La dame la regardait avec un air nostalgique. Charlotte se retint de se gratter de nouveau, s'efforçant de garder son stylo sur le carnet. Elle détestait se rendre directement chez les personnes pour les reportages. Elle se sentait toujours enfermée dans ces espaces clos. Surtout que sa maison était au style à l'ancienne, mais avait une odeur assez... Désagréable. À moins que ça n'était que celle de la dame en face d'elle.

En plus, elle en avait rien à faire de son vélo recyclable.

- Et euh... Est-ce que vous voulez le garder ?

- Bien sûr ! Vous ne pensiez pas que je comptais le vendre, quand même !

Elle se ratatina davantage sur son siège en notant ses dires. Elle avait hâte de rentrer chez elle pour prendre une bonne douche et chasser cette sensation de démangeaison qui la traversait.

- Vous ne prenez pas de gâteau ?

- Merci, mais je n'ai pas faim...

C'était vrai. Charlotte avait l'estomac noué. La dame la considéra d'un œil rempli de jugement.

- Vous devriez manger davantage. Quoique... C'est vrai que vous pourriez finir en surpoids, et qu'il faudrait peut-être maigrir un peu... Mais si vous ne mangez pas beau-

- Merci pour cette entrevue, coupa la jeune femme. Je pense qu'on a toutes les informations.
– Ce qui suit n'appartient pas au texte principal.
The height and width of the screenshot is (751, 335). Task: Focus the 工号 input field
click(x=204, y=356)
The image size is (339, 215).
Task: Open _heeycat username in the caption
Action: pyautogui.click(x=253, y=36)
Ce n'était pas tout à fait vrai, il lui manquait encore deux questions, mais elle ne voulait pas rester ici une seconde de plus. Elle se leva, ferma son carnet et le colla contre elle, comme pour le protéger de ses paroles ou de son odeur. La dame prit son temps pour quitter sa chaise et tendit sa main à la journaliste.

- Merci à vous. Mais vous savez, j'ai un ami diététicien, il pourrait...

Charlotte la serra, sachant qu'elle était moite, et se retint de grimacer quand elle sentit une nouvelle démangeaison dans sa paume. Elle n'écoutait plus la femme et attendait qu'elle termine son monologue avec un sourire crispé.

- ... Je pourrais lui donner votre numéro, conclut-elle.

- C'est gentil, mais non merci. Je me gère bien. Merci, et au revoir.

Elle retira sa main et prit congé. Elle sentait les yeux brûlants de la dame la juger et la suivre jusqu'à qu'elle disparaisse dehors. Là, la blonde inspira profondément et se dirigea vers la voiture de fonction. Elle s'installa derrière le volant, et ne résista pas à la tentation de se verser du gel hydroalcoolique sur les mains. Elle les frotta énergiquement et démarra la voiture.

Charlotte se sentait rassurée en se garant. Elle détestait conduire, et devoir emprunter un véhicule qui ne lui appartenait pas était encore pire. Elle regarda l'heure. L'avantage, c'était que le rendez-vous avait duré toute l'après-midi. Elle pouvait donc directement rentrer chez elle, en emportant le carnet et l'appareil photo.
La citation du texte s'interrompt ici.